Children < 18 years old admitted with pneumonia were eligible for enrolment. IPP was defined as Streptococcus pneumoniae (SP) cultured or detected by polymerase chain reaction (PCR) from blood or pleural fluid. Causative SP serotype (ST) was determined from blood or pleural fluid SP isolates by molecular methods in PCR positive specimens or else inferred from nasopharyngeal isolates. For each IPP case, 20 population controls matched by age and socio-economic status were sampled from the Australian Immunisation Register. Conditional logistic regression was used to estimate the adjusted odds ratio (aOR) of being fully vaccinated with 13vPCV (≥3 doses versus < 3 doses) among IPP cases compared to controls, adjusted for sex and Indigenous status.
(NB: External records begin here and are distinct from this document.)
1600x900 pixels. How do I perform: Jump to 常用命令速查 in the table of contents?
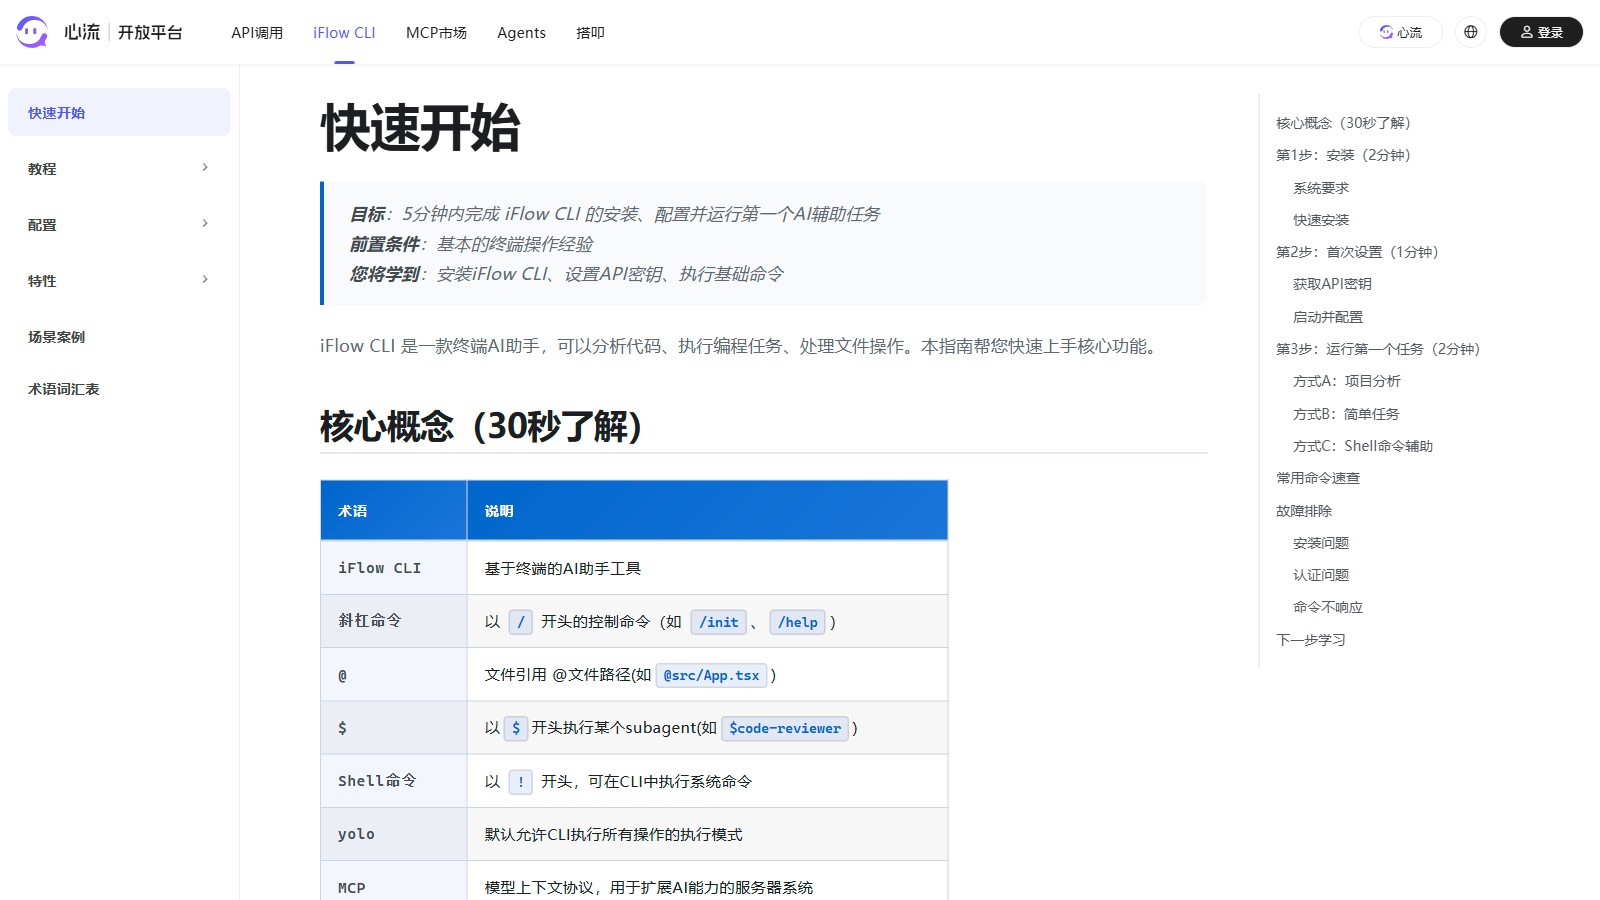(1317, 478)
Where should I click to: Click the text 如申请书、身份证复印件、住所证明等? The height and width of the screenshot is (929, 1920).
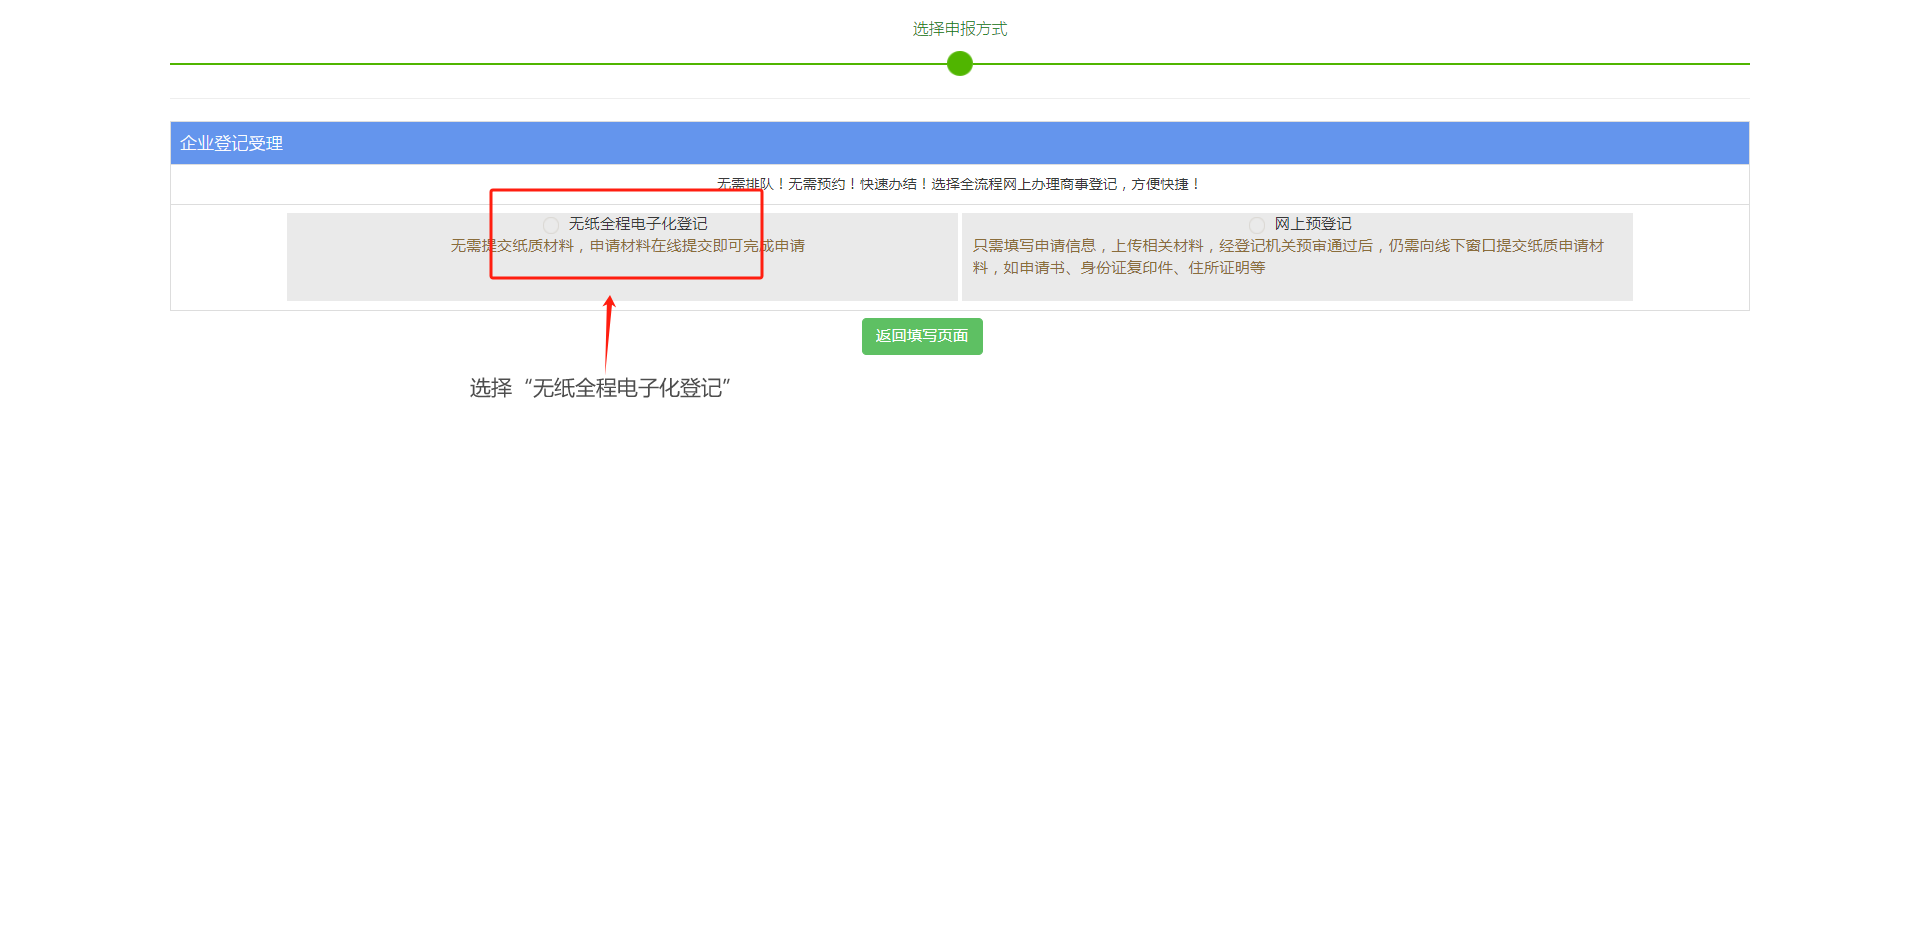pos(1134,268)
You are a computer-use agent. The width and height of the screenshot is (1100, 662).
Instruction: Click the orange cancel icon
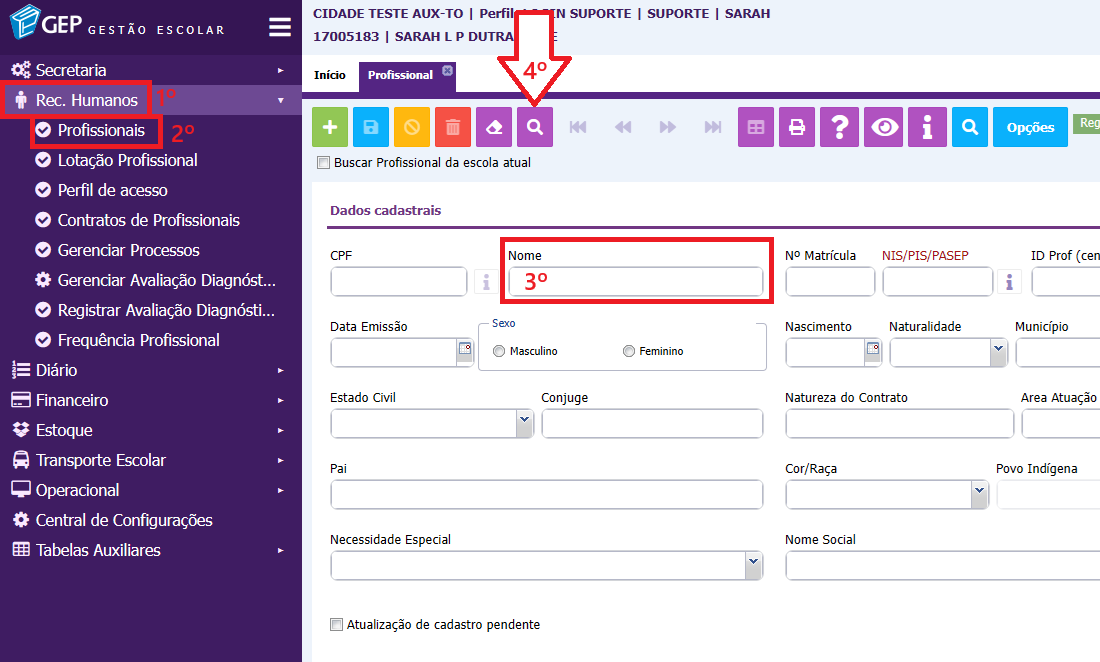point(412,128)
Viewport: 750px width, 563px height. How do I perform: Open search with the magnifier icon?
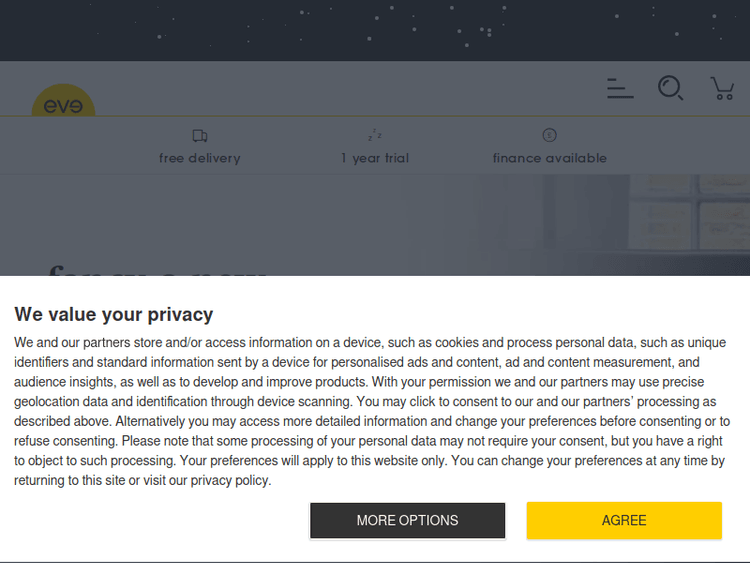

From February 2015 to September 2018, we enrolled 1,168 children with pneumonia; 779 were 13vPCV-eligible and were individually matched to 15,580 controls. SP was confirmed in 195 IPP cases, 181 of whom had empyema. ST3 and ST19A were identified in 52% (102/195) and 11% (21/195) of IPP cases respectively. The aOR of being fully vaccinated with 13vPCV was 0.8 (95% CI 0.6–1.0) among IPP cases compared to matched controls.
We failed to identify a strong direct protective effect of 13vPCV against IPP among Australian children, where disease was largely driven by ST3.